The early Christians honored Mary’s unique sanctity, which they spoke of always in close association with the sanctity of Jesus. Writing in about 107, for example, Saint Ignatius of Antioch sees Mary’s virginity as being intimately connected to the Redemption. “The virginity of Mary, her giving birth, and also the death of the Lord, were hidden from the prince of this world,” he says: “—three mysteries loudly proclaimed, but wrought in the silence of God” (Letter to the Ephesians 19:1). Aristides of Athens says around the year 125, “He was born of a holy Virgin without seed of man, and took flesh without defilement” (Apology 15). In about 155, Saint Justin the Martyr, presenting Mary as the New Eve, writes,

For Eve, a virgin and undefiled, conceived the word of the serpent, and bore disobedience and death. But the Virgin Mary received faith and joy when the angel Gabriel announced to her the glad tidings that the Spirit of the Lord would come upon her and the power of the Most High would overshadow her, for which reason the Holy One being born of her is the Son of God. And she replied: “Be it done unto me according to thy word” (Luke 1:38) (Dialogue with Trypho the Jew 100).

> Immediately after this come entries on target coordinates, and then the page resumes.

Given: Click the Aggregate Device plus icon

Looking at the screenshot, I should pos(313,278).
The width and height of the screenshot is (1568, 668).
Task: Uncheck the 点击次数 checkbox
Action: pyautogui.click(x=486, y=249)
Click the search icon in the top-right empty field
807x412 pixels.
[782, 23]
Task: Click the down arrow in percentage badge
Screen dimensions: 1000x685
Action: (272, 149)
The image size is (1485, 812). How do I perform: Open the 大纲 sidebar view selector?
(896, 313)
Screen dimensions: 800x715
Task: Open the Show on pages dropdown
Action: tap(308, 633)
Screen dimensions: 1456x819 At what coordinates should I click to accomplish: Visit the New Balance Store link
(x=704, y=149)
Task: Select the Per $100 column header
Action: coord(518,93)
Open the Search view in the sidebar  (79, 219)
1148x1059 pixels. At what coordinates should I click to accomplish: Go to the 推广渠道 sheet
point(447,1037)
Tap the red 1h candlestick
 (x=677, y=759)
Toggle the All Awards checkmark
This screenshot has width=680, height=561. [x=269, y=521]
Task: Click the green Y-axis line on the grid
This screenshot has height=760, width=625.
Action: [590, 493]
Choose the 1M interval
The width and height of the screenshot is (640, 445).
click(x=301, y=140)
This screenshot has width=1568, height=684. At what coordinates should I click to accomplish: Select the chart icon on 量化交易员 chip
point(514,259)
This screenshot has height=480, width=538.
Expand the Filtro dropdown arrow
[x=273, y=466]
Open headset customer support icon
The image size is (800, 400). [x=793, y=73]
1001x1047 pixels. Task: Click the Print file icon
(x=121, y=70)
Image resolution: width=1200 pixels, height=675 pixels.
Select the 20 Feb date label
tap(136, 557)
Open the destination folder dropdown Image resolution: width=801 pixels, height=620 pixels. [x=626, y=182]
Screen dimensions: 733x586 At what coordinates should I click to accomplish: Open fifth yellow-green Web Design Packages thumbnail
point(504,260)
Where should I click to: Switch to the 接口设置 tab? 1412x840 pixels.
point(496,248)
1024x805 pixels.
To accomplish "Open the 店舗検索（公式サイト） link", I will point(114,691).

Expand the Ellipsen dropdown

“Mary alone co-operat[ed] with the pre-arranged plan,” remarks Saint Irenaeus of Lyons in 185. “… [T]he knot of Eve’s disobedience was loosed by the obedience of Mary” (Against Heresies 3:21:7; 3:22:4). In about 215, Saint Hippolytus of Rome writes, “For whereas the Word of God was without flesh, He took upon Himself the holy flesh of the holy Virgin” (On Christ and Antichrist 4). And elsewhere he refers to Our Lady as “the spotless and God-bearing Mary” (Discourse on the End of the World 1). The Sub Tuum Praesidium, a prayer dated to about 250, states, “Under your mercy we take refuge, O Mother of God. Do not reject our supplications in necessity, but deliver us from danger, [O you] alone pure and alone blessed.”

God did not need to include Mary in His plan of salvation; and yet He chose to include her in an integral way. The Lord awaited her affirmation before coming to us, both at Nazareth and at Cana; and from the Cross He called her to be Mother to His disciples. Consequently, to reject Mary is to reject a fundamental part of the gospel message and Our Lord’s direct command from the Cross. Mary confirms Her Son’s identity in who she is. Her virginity confirms He is God; and her maternity confirms He is man. Her holiness confirms His holiness; and her rising confirms His rising. Apart from Mary we cannot fully know Jesus. In her we come to know Him truly as God, Savior, King, and Brother.

DO LUKE 8 AND 11 REFUTE DEVOTION TO MARY?
Those who seek to undermine Marian devotion from a biblical point of view often cite two episodes from Luke's Gospel: the one in which, upon being told that His Mother and brethren have come to see Him, Jesus remarks, “My mother and my brethren are those who hear the word of God and do it;” and another in which a woman in the crowd calls out to Him, “Blessed is the womb that bore you, and the breasts that you sucked!”; and He replies, “Blessed rather are those who hear the word of God and keep it!” (8:21; 11:27-28). In reading His responses in the full context of Luke’s Gospel, though, it becomes clear that Jesus is not denying His Mother’s blessedness, but in fact revealing the deeper reason for it. For in both cases He blesses those who hear the word of God and keep it—the very thing that is said of Mary earlier in the book: “Blessed is she who believed that there would be a fulfillment of what was spoken to her from the Lord” (Luke 1:45). Jesus corrects the woman in the crowd, not because she spoke wrongly, but because she said too little. Certainly Mary is blessed for bearing Him, but the greater reason for her blessedness is her faith, her supernatural closeness to Him. The woman erred in focusing solely on the physical aspect of Mary’s maternity, ignoring the spiritual.

"The Mother is not denied," observes the great Saint Ambrose. "... Rather, preference over ties of flesh are given to a type of relationship which is prescribed from above" (Commentary on the Gospel of Luke 6:38). In Mary we see a transformation of motherhood from the merely physical to the spiritual. A spiritual mother nurtures her children through prayer. In her constant intercession for Her Son's disciples from heaven, Mary embodies in a profound way the call of all Christians to pray for one another (1 Tim. 2:1).